Defense part II: Dress for success.

Today we get a bit of a follow up on the last posts’ discussion on American attitudes towards personal and civic safety, and connecting the dots with previously mentioned and linked items.

First, Phoenix Jones is back in the news. For those not familiar with him and the Rain City Superhero movement, this interview and video are probably as good an intro as any (sorry, embedding isn’t working).

And yes, this is a part of a national movement. If the kind of civic self defense I mentioned in the last post is becoming mainstream, then the real-life superhero movement is the radical fringe- and let’s face it, while they’re literally off base, any movement is going to have some sort of radical fringe that trickles down in to a more stable, acceptable manner in the larger population.

Today’s news is about Phoenix Jones getting his nose broken while being held at gunpoint.

There’s a difference between doing what you have to when trouble comes to you, and doing what you can to seek it out- a difference dictated by profession for some (in Law Enforcement, for example), but by choice for others. That’s their choice to make, but certainly not something I’m going to publicly advocate… and yet I do like what it speaks to in our culture: the idea that we don’t want to just sit back and let Kitty Genovese die this time. I considered and briefly pursued a career in law enforcement, partly due to the personal revelation (brought on in part by mall shootings in my area) that I didn’t like the idea of running away from the problem when things went bad… that at least a part of me wanted to be one of the ones going to make it better. The advantage of looking for trouble is you can prepare- ballistic codpiece, distinctive uniform, taser baton and all. The disadvantage is that you are more likely to find it, and it may not fight on your terms… which is when well-intentioned people get hurt.

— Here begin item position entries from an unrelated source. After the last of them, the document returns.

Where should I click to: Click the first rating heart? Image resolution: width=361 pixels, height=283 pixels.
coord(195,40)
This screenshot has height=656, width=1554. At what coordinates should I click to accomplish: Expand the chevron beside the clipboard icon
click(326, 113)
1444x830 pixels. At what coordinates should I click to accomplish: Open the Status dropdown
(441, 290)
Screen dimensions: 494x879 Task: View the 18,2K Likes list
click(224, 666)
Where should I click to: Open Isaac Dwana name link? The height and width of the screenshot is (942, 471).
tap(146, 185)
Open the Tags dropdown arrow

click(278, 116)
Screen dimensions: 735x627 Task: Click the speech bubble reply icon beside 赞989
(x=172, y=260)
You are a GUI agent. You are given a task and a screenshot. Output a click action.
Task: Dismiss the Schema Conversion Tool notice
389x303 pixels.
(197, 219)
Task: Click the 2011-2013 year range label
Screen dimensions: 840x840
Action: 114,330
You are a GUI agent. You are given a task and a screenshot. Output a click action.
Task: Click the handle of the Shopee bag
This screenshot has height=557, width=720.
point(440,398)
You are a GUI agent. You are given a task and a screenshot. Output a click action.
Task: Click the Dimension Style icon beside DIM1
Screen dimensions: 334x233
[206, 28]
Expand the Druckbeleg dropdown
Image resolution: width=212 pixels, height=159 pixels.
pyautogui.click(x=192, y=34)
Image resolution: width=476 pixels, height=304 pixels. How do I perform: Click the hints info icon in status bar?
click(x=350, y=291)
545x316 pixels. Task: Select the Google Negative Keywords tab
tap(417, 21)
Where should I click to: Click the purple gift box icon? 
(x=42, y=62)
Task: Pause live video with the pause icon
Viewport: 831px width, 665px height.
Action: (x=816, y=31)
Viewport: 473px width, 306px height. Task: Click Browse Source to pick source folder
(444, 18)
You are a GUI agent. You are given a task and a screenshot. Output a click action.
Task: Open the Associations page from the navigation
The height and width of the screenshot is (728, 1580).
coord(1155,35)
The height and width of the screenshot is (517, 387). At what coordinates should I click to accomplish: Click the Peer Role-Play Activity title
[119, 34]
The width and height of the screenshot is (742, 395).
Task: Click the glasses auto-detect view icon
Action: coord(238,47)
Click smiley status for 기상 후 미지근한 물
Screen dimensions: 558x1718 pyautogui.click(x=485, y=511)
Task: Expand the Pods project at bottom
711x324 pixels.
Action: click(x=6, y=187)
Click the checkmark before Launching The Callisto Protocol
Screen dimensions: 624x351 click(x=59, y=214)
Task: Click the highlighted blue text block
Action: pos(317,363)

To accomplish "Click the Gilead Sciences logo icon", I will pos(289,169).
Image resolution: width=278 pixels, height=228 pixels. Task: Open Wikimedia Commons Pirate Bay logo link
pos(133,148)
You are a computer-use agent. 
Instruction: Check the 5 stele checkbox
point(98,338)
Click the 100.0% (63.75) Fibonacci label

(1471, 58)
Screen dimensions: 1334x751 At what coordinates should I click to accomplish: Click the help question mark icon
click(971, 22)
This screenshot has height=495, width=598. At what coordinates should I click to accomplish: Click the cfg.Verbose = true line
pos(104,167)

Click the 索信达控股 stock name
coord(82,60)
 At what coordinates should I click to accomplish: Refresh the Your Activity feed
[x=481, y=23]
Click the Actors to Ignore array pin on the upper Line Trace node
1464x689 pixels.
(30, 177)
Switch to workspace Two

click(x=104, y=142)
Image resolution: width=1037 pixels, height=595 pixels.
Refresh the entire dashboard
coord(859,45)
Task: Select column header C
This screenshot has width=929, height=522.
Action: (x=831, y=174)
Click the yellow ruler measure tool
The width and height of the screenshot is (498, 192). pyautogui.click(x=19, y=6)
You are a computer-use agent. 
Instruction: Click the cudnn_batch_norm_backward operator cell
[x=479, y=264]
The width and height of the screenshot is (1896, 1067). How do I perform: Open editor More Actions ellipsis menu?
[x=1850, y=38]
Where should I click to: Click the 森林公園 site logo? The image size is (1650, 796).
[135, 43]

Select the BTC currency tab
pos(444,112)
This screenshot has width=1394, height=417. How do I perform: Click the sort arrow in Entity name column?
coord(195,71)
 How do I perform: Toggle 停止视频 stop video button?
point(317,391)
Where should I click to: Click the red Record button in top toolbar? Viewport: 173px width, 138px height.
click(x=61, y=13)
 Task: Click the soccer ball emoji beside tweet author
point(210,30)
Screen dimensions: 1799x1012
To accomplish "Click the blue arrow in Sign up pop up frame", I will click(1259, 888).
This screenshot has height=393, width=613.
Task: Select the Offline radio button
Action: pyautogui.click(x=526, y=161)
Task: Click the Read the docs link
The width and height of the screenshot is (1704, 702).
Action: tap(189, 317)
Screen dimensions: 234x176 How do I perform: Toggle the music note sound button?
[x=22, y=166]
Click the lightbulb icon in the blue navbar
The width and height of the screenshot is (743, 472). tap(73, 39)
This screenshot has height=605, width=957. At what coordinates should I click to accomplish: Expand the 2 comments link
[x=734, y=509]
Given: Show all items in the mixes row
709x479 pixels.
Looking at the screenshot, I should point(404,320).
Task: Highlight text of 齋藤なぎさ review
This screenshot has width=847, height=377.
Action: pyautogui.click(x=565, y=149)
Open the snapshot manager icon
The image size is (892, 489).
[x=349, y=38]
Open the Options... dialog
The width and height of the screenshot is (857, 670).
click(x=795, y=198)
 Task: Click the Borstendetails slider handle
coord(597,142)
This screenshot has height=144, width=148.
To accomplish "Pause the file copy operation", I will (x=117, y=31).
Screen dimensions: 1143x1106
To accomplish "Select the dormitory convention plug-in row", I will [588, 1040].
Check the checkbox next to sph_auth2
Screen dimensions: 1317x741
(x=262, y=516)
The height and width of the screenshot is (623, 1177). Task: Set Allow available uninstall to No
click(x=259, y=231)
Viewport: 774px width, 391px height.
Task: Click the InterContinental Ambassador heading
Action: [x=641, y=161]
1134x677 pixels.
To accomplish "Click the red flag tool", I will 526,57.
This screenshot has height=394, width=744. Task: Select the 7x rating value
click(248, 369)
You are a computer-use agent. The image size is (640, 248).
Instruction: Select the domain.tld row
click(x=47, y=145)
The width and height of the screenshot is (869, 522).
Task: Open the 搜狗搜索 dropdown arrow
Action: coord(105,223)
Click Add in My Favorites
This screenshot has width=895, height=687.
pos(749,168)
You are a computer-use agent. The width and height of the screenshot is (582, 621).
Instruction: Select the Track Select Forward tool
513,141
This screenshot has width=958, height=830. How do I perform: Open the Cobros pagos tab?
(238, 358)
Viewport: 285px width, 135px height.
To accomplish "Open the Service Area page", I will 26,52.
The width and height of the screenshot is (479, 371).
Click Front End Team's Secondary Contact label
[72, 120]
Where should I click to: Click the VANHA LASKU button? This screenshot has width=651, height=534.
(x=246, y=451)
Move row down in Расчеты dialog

Apparently the mask isn't reinforced...

Phoenix makes a good point about the uniform serving as identification to responders, so he isn’t shot by the police (at least not by accident, anyway). Capitalism being even more near and dear to our society than beating up bad-guys, there’s of course places now catering to the superhero market in need of threads, like HEROGEAR. The close call in the Gifford shooting shows how close that can be- and how it’s not always the police who are the first armed responders you have to consider. In that sense, all this publicity helps him. Granted, now anyone on the street also knows he has a ballistic vest and ballistic codpiece, so they’re more likely to shoot him somewhere more immediately dangerous.

There have been similar phenomena in the past, but different… in the 70s it was social collectives, with groups like the Black Panthers (any racial politics aside, neighborhood protection was a part of what they did) and the Guardian Angels, and the Pink Panthers. It seems like in the 90s and 00s we heard more about radical militia movements centered more around religious or political paranoia than community protection, but perhaps we’re now coming back to a place of personal and communal protection. Frankly I’ll take well-meaning vigilante wackos over religious or political wackos any day.

Lastly, an aside for more of my history and sword geek friends, but somewhat related to superhero costumes: I was glancing again at the National Geographic promo video for the The Medieval Fightbook.  The uniform used in the male/female duel looked somehow wrong… it’s too loose. I remember hearing somewhere (perhaps Tony Wolf at a Paddy Crean, when he was talking about wrestling with the sword?) that the outfits illustrated in Talhoffer were tight leather, and greased. Whether true or not, the baggy cloth of the tv episode doesn’t look right.

He looks so happy- it must be the tight leather outfit she's wearing.

At any rate, if you were going to patrol the streets as a costumed vigilante, wouldn’t you choose the tight leather?